TL;DR: Kimchi jeon is a 30-minute Korean pan-fried pancake — mix chopped kimchi, kimchi juice, flour, corn starch, green onion, and sugar into a loose batter, pour into a hot oiled skillet, and pan-fry until golden and crispy on both sides. Serve with a soy-vinegar dipping sauce. Use well-fermented (sour) kimchi for the deepest flavor.
What Is Kimchi Jeon?
Kimchi jeon (김치전) literally means "kimchi pancake" — a savory pan-fried batter built around roughly chopped kimchi and its juice. The story goes that it was born in the Korean countryside on rainy afternoons when farmers couldn't work the fields, so they'd raid the kitchen and turn whatever was fermenting in the kimchi crock into something crispy and comforting. In modern Korea, it's transcended those humble origins to become one of the most iconic anju (drinking foods) on the pub menu — a perfect match for soju, makgeolli, or cold beer.
The pancake itself is deceptively simple: kimchi, flour, cornstarch (for crispness), kimchi juice (the acidic liquid does half the work), a splash of sugar to balance the tang, and oil. That's it. The magic is in the kimchi you choose — which brings us to the one rule that separates good kimchi jeon from great kimchi jeon.
Why Well-Fermented Kimchi Matters
Fresh kimchi (the kind with a few days of fermentation) tastes vegetal and crunchy — great for banchan, wrong for kimchi jeon. You want mugeunji or at minimum well-aged kimchi — the sour, soft, pungent jar you forgot about in the back of your fridge for 3+ weeks. The longer kimchi ferments, the more acidic and funky it gets, and those deep sour notes are exactly what caramelizes in the pan and gives the pancake its signature tang.
If all you have is fresh kimchi, you can still make this — just add an extra splash of rice vinegar to the batter. But if you plan ahead, let a jar age specifically for jeon-making. Your pancake will thank you.
Step-by-Step Walkthrough
Chop the Kimchi Roughly
Roughly chop 1 cup of kimchi — you want pieces, not paste. Big, recognizable chunks give the pancake texture and distinct bites of kimchi throughout. Don't drain the kimchi; the clinging juice is flavor.
Mix the Batter
Combine the chopped kimchi, kimchi juice, flour, cornstarch, chopped green onion, and sugar in a bowl. Stir until smooth but don't over-mix — a few lumps is fine, this isn't cake batter. The mixture should be pourable but thick, like slightly runny pancake batter. Too thick? Add a splash of water. Too thin? Add a tablespoon of flour.

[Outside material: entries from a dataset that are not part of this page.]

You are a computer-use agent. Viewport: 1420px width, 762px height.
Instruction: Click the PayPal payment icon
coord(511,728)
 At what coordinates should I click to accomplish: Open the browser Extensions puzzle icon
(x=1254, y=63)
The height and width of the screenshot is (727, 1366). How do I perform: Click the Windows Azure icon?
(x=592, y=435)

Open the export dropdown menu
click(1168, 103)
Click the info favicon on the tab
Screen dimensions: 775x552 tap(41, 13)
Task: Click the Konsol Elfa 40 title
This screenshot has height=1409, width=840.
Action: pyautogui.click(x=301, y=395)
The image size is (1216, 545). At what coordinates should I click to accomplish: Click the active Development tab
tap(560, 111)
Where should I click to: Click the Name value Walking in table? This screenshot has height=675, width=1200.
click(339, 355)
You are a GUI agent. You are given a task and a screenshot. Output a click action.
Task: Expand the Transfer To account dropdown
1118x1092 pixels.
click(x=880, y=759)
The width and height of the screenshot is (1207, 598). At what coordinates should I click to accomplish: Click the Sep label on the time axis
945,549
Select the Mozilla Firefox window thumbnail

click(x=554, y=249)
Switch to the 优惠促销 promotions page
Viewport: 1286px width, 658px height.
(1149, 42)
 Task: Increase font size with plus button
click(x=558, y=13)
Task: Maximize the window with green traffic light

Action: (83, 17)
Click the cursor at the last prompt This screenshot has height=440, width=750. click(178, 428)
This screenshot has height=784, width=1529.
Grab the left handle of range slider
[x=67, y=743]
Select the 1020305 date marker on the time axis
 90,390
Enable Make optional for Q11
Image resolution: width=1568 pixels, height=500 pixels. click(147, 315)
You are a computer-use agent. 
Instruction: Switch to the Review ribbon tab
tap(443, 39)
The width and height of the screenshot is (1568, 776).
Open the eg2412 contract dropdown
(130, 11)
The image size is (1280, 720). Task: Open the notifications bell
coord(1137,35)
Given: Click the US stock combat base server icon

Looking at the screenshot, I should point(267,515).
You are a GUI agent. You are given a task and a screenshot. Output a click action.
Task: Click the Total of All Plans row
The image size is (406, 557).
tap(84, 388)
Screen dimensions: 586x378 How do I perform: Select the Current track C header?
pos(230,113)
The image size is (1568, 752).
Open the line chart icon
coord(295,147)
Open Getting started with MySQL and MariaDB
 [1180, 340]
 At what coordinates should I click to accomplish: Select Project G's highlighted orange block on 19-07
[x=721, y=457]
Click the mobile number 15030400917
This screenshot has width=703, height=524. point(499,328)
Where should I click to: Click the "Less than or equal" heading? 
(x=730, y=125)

Heat the Pan and Oil Generously
Nonstick or cast iron over medium heat — not high. High heat burns the outside before the inside cooks through. Add enough oil to fully coat the bottom of the pan (don't be shy — this is a pan-fry, not a dry skillet). The pan is ready when a drop of batter sizzles immediately.
Pour, Spread, Pan-Fry
Pour the batter in and use the back of a spoon or the pan itself to spread it into a thin, even round. Cook for 3–4 minutes on the first side until the edges turn crispy-brown and lift easily. Flip once, add a little more oil if the pan looks dry, and cook the second side for another 2–3 minutes until both sides are golden and crisp.
Slice and Serve
Slide onto a plate, cut into pizza slices, and serve immediately with the soy-vinegar dipping sauce on the side. Kimchi jeon is best hot out of the pan — the edges soften as it sits. If you're making multiple pancakes, keep finished ones warm in a 200°F oven while you cook the rest.
Tips for the Best Kimchi Pancake
- Use aged kimchi — the single biggest variable for flavor. Aim for 3+ weeks of fermentation.
- Generous oil — this is the difference between crispy edges and rubbery edges. Don't skimp.
- Don't over-mix — lumpy batter = tender pancake. Over-mixed = tough.
- Medium heat only — high heat burns the outside while the center stays raw.
- Don't skip the sauce — the soy-vinegar dip is not optional. It balances the richness and adds a bright hit that the pancake needs.
- What to serve alongside — kimchi jeon is often shared with other Korean dishes. Pair with Korean tofu stew (sundubu) for a cold-weather spread, bean sprout banchan for a banchan lineup, or oi muchim cucumber salad for something cold and refreshing alongside.
Frequently Asked Questions
Can I use store-bought pancake mix for kimchi pancakes?
Yes, you can substitute the flour and corn starch with an equal amount of pancake mix for convenience.
How do I know when a kimchi pancake is ready to flip?
Look for the edges to become slightly crispy and the bottom to have a golden brown color before flipping.
Can I add other ingredients to kimchi pancake batter?
Absolutely. You can add seafood, meat, or other vegetables, but keep in mind that kimchi pancake is traditionally just kimchi — adding other ingredients will change the original flavor.
What if I don't have a nonstick pan for kimchi pancakes?
Use enough oil to prevent sticking and keep the heat on medium to avoid burning.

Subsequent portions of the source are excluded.